El huevo
Si algo nos ha regalado la reforma tributaria, aun antes de entrar en vigencia, es tema de conversación.
Y unas reacciones conmovedoras.
Por ejemplo, la del diputado Jorge Pozzi, del Nuevo Espacio, hombre de caudaloso y ejemplar pasado gremial, quien hoy no sabe si reír o llorar. Es que acaba de descubrir que los trabajadores deberán tributar no sólo por los vales alimenticios que perciben de sus empleadores sino según sus propias palabras «hasta por el huevo de Pascua de fin de año». A su juicio, «se trata de una interpretación exageradamente amplia de la norma».
Pero, claro, al menos por ahora, el huevo pagará el impuesto.
Si bien se conoce mi aversión a toquetear demasiado los huevos aclaro que hablo de los que expulsan las gallinas y que nos alimentan, el casi escandaloso descubrimiento de Pozzi me ha planteado una duda shakesperiana. ¿Será al fin de cuentas conveniente un manoseo, no del huevo sino de la reglamentación del tributo, a fin de evitar esta suerte de violación del sentido común?
Discurriendo por semejante línea de razonamiento, enseguida casi me agarró una pataleta neuronal al recordar unas recientes declaraciones del subsecretario de Economía, el simpático y optimista Mario Bergara. Al ratificar que el Poder Ejecutivo está dispuesto a corregir lo que sea necesario de la reforma, en tanto siempre se le ha adjudicado un carácter evolutivo, habló de «esperar que transcurran uno o dos años de su aplicación».

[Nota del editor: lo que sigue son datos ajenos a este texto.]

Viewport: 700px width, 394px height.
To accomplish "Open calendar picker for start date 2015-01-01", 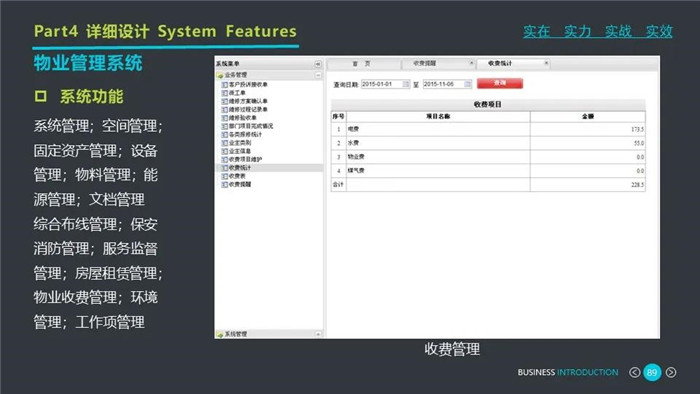I will coord(406,84).
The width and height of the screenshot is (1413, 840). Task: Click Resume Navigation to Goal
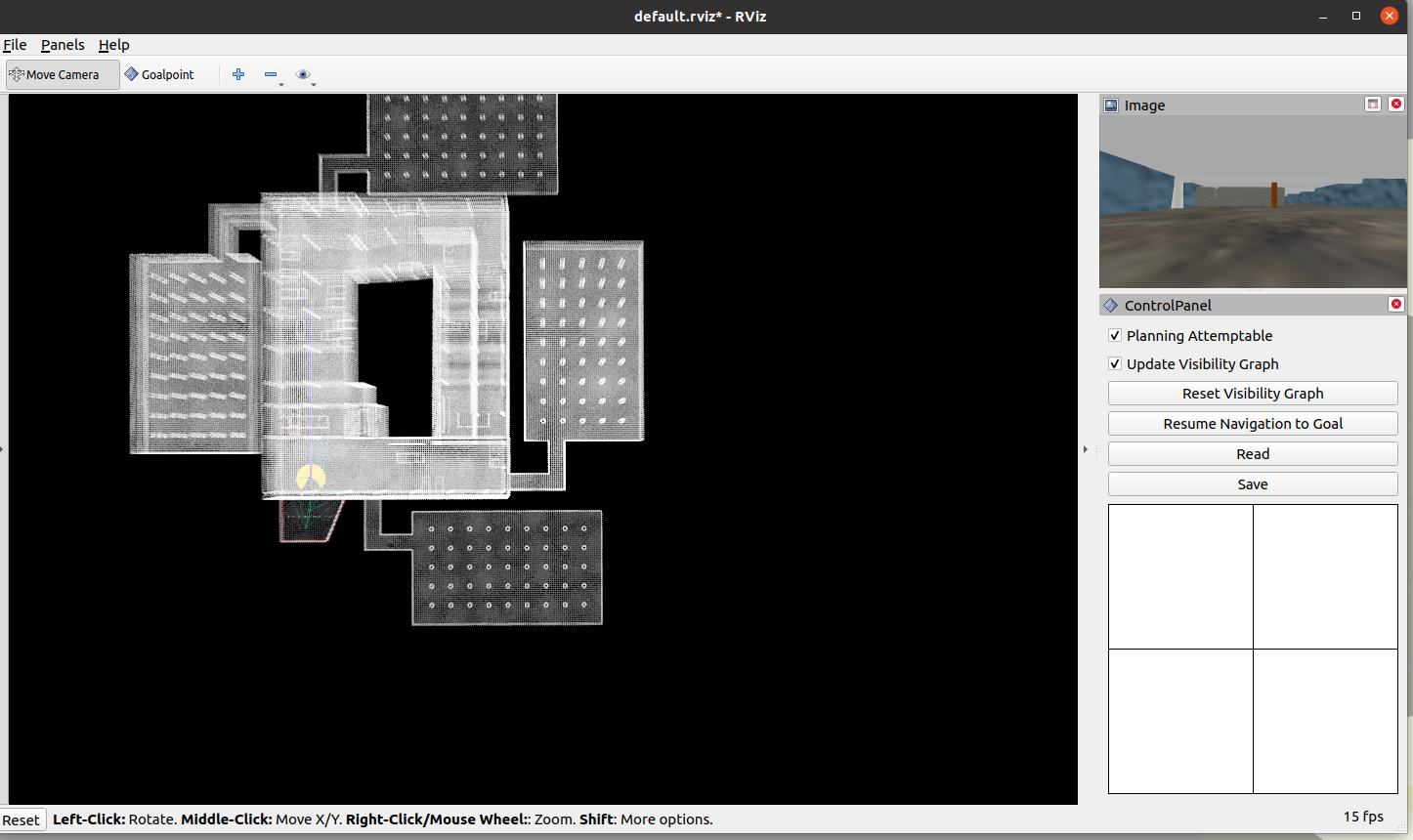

Mario, ¿no será demasiado tiempo si pensamos en el huevo? ¿Has imaginado, en tus microclimáticos cálculos macroeconómicos, cuánto puede terminar pesando ese huevo a los sufridos trabajadores uruguayos que lo recibían de sus patrones en una coqueta canastita, a lo mejor con un patecito, un vinito y una latita de arvejas?
Dicho de otro modo, ¿un simple huevo se merece tamaña agresión impositiva?
Pozzi cree que no. Ignoro qué hará para impedirlo, pero ojalá tenga éxito su cruzada por salvar al huevo.